THE place to be on election nights these days in Germany is not inside the respective state parliament but at whatever restaurant the Alternative for Germany has rented that evening. So it was two weeks ago in Dresden, when Saxons voted and swept the Alternative, an anti-euro and generally conservative party founded only last year, into its first state parliament. So it was again yesterday in Potsdam and Erfurt, when Brandenburgers and Thuringians voted and gave the Alternative two even greater triumphs: 10.6% in Thuringia and 12.2% in Brandenburg. I chose to hear the evening's first estimate at 6PM with supporters and leaders of the Alternative in an elegant restaurant inside a neo-Baroque courtyard near Brandenburg's newly restored state parliament. When the bar charts came up on the screen, the room erupted in a roar and then shook for minutes of clapping and howling.

All the patterns the Saxony election outlined, the Thuringia and Brandenburg elections reinforced. All the mainstream parties lost voters to the Alternative. The centre-right Christian Democratic Union (CDU), led nationally by chancellor Angela Merkel, lost the highest absolute number. It also drew voters from other parties, so that overall it strengthened its results in both states, coming in first in Thuringia, where it governs, and second in Brandenburg. But it faces the largest longer-term threat from the Alternative (many of whose leaders used to be CDU members), which increasingly has a policy platform that reads like a CDU programme of a decade ago: freer markets, more support for traditional families, tougher responses to crime and mass immigration. So far, the CDU has tried to ignore the Alternative. That is no longer an option.

But the other parties need also take note. One surprise, for example, is how many voters from The Left, a party that descends from the communist party of the former East Germany, migrated to the Alternative. There are small points of overlap--both The Left and the Alternative, for example, want more referendums and direct demoracy. But on paper, the two should be on opposite extremes of the spectrum. In reality, as it turned out in Saxony, Brandenburg and Thuringia (all former regions of East Gemany), the supporters of The Left often have conservative instincts when it comes to immigration (ie, foreigners), crime and families. If they chose The Left in the past as a form of protest, they now choose the Alternative.

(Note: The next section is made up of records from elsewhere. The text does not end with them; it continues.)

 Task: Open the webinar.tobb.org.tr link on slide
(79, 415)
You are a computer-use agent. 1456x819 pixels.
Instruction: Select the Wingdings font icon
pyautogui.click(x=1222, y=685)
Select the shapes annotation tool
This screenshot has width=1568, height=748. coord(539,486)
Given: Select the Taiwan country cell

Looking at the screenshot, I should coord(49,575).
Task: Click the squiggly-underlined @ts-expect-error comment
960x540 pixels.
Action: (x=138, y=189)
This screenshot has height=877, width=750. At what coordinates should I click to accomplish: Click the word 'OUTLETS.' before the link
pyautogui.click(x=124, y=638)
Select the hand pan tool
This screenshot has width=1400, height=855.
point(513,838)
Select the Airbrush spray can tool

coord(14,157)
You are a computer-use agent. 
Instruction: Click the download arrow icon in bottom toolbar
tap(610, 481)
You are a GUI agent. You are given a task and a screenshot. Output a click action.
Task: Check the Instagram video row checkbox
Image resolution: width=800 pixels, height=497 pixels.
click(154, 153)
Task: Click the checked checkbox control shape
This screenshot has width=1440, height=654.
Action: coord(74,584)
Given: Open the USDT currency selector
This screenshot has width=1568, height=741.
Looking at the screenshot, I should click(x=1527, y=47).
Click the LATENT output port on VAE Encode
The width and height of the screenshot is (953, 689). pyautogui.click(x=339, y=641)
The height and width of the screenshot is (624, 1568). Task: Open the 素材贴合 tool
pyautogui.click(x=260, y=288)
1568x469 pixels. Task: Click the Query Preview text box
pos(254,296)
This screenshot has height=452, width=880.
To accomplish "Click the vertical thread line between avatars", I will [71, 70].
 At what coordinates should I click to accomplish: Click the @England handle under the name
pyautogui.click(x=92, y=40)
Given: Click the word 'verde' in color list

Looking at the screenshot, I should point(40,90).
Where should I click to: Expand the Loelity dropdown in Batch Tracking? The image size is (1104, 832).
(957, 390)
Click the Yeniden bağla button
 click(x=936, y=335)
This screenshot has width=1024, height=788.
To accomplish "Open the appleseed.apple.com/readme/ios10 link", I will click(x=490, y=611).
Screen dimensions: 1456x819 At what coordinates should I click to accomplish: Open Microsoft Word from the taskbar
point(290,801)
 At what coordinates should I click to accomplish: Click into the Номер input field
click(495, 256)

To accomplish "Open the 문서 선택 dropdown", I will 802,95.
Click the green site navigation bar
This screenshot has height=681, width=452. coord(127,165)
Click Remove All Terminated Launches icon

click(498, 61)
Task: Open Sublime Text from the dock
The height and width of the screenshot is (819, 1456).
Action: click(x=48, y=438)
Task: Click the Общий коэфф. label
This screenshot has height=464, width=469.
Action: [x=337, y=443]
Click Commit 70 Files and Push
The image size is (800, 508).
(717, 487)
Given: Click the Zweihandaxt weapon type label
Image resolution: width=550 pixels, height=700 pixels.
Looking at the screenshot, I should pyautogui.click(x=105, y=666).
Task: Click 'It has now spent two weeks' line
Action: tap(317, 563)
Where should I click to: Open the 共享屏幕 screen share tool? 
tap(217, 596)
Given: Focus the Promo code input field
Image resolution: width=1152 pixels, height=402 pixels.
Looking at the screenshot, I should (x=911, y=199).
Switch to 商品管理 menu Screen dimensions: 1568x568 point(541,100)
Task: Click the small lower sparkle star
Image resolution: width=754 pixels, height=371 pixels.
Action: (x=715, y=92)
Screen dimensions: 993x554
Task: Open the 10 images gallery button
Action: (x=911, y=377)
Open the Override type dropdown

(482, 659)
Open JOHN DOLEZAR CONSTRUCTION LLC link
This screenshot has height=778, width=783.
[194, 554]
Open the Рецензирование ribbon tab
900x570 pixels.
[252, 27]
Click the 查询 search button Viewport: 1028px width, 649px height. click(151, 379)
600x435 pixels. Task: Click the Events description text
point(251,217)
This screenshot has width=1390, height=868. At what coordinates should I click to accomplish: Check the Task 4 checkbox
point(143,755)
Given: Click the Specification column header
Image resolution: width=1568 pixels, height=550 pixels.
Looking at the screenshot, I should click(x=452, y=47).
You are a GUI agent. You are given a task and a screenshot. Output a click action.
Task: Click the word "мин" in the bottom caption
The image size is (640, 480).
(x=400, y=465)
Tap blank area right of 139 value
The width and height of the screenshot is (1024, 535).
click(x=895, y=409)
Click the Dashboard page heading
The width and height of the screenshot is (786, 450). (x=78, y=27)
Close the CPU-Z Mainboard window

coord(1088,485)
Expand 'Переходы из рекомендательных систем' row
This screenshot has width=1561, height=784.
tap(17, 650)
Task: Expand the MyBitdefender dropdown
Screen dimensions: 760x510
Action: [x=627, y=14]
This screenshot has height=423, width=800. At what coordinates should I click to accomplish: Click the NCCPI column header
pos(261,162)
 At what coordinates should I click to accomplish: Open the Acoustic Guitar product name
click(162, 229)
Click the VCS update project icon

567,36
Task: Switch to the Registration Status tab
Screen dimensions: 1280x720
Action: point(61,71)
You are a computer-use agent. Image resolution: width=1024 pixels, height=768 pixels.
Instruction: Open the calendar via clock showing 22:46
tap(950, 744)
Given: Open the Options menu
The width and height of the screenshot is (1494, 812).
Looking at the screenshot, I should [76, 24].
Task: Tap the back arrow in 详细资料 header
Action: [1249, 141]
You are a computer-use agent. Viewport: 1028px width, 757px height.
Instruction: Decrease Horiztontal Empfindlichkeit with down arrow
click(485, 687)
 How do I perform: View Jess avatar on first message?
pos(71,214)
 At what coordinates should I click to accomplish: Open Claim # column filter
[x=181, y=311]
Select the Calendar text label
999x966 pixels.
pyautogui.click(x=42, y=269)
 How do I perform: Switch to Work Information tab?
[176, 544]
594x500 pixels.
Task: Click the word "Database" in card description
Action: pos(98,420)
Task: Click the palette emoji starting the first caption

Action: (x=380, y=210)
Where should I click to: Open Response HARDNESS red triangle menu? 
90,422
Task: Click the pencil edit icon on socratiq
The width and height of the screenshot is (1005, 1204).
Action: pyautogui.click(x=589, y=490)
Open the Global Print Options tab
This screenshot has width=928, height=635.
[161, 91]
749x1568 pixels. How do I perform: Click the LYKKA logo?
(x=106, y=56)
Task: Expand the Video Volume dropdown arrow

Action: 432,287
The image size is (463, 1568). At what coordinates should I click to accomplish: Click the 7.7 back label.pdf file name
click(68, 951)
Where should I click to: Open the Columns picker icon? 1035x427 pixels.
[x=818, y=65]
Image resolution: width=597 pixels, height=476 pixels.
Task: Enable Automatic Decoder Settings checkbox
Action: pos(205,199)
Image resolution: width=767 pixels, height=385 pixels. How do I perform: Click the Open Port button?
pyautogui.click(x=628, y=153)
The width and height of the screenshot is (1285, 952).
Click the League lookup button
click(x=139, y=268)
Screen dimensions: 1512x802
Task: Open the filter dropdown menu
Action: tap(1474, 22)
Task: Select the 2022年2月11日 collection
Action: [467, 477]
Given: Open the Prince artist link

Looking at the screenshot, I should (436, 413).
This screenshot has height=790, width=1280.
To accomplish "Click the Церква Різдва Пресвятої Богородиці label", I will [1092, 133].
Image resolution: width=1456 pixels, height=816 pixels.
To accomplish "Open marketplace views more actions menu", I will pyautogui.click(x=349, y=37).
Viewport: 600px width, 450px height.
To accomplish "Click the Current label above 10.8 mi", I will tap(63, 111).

So it seems that the Alternative is here to stay. It represents "the transformation of German politics," as its Thuringian leader said today at a press conference in Berlin. It is nothing like the Pirates, another protest party that briefly surged in recent years (mainly on geeky issues such as online copyright) before evaporating again in chaos and disinterest. The Alternative is organised and its leaders are articulate and disciplined, even if its policies (vis-a-vis Russia, for instance) are still evolving. "We tell it as it is," said the Alternative's top man in Brandenburg, Alexander Gauland, whereas the mainstream parties use a sterlised language that strikes many ordinary Germans as evasive. German policy overall will remain stable; but German politics is sure to get a lot more interesting.